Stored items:
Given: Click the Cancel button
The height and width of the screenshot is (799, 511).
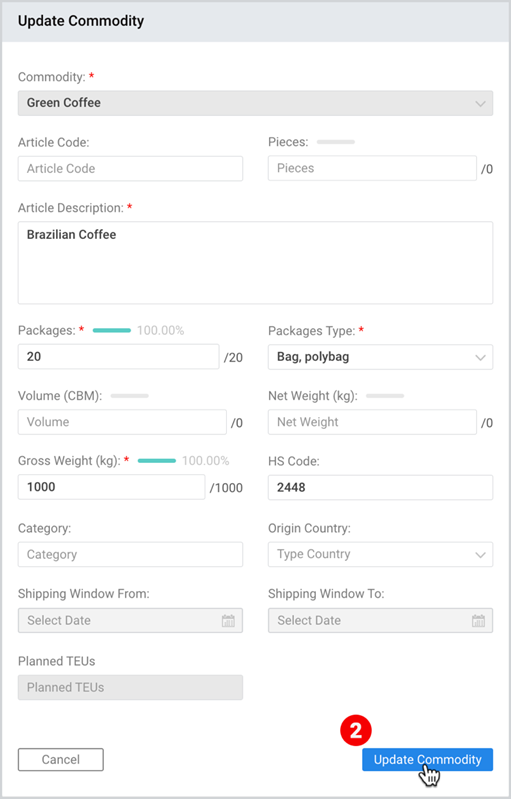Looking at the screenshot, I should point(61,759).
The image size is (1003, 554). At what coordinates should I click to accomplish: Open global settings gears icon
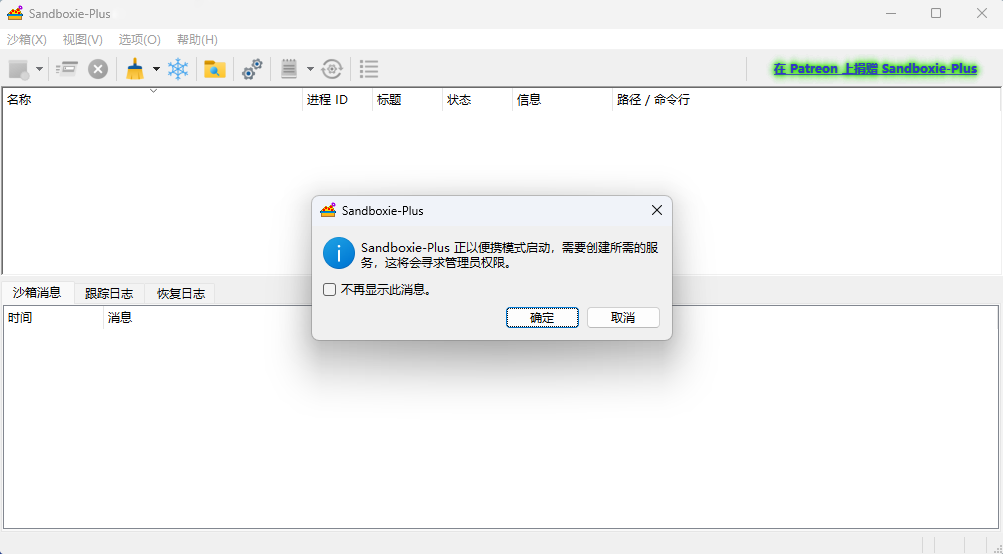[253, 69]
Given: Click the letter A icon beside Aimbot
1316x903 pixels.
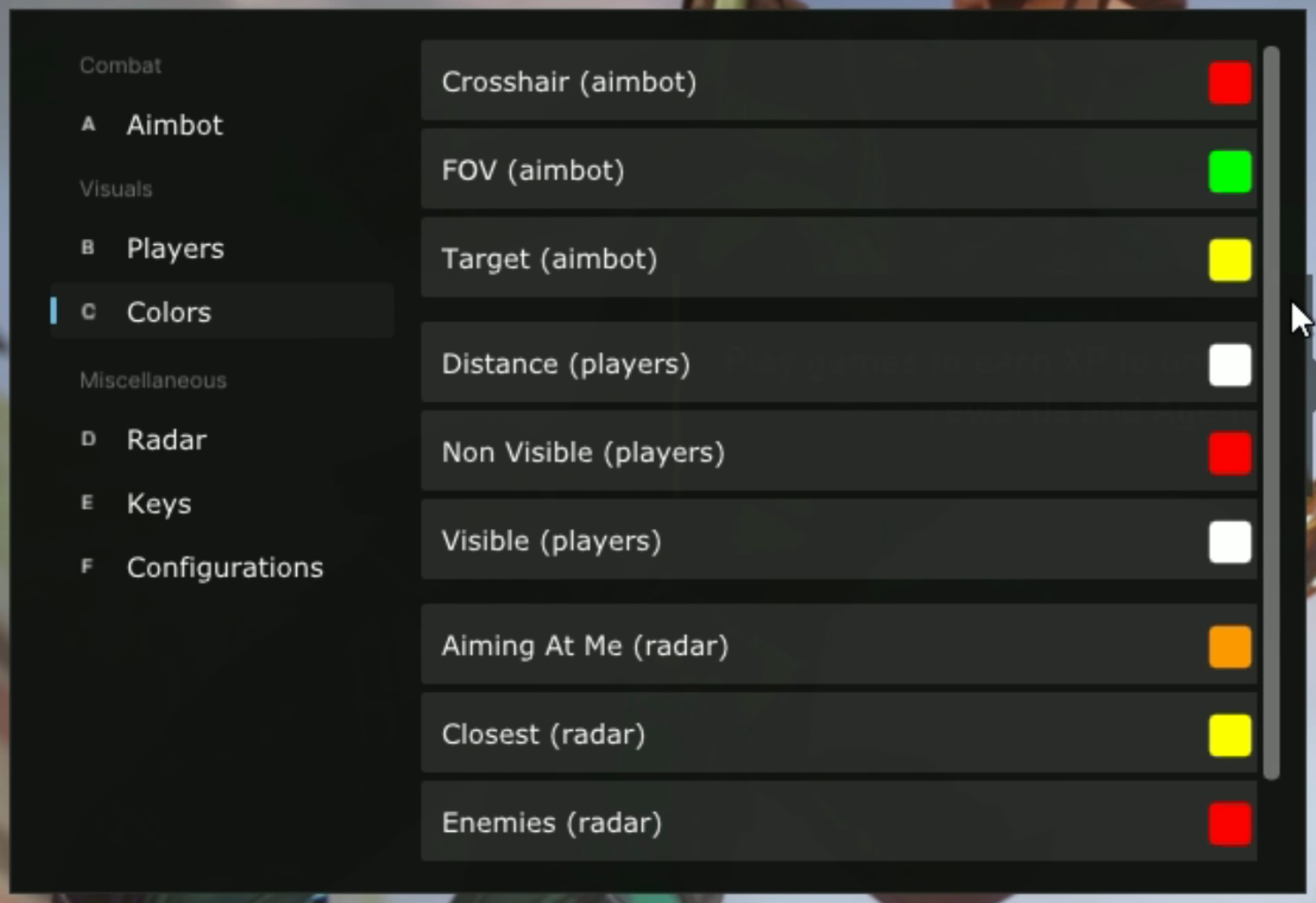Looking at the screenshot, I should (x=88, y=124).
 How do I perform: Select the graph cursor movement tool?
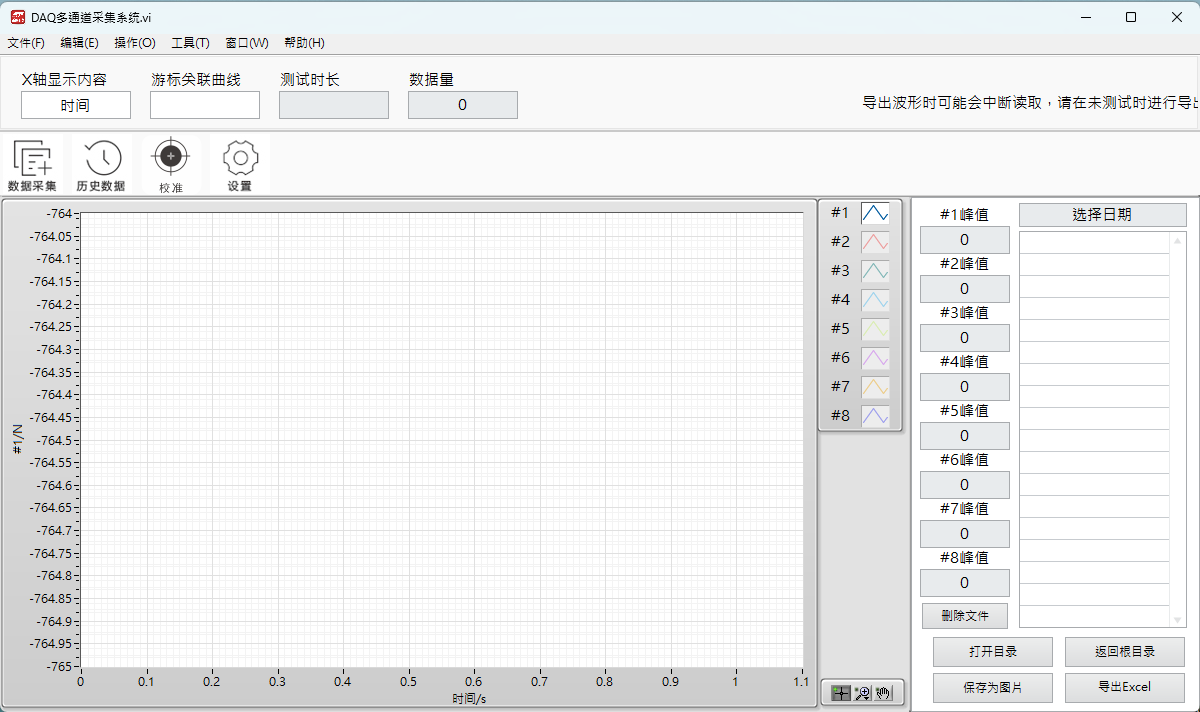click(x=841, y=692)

### WORK ORDER
Beginning with the line that contains "The image size" and ending with the last line of the data above, output those lines exactly and nothing more, without any pictures.

### PROBLEM SOLUTION
The image size is (1003, 554). At what coordinates should I click to accomplish: Open global settings gears icon
[253, 69]
Given: Click the letter A icon beside Aimbot
1316x903 pixels.
Looking at the screenshot, I should (x=88, y=124).
 How do I perform: Select the graph cursor movement tool?
click(x=841, y=692)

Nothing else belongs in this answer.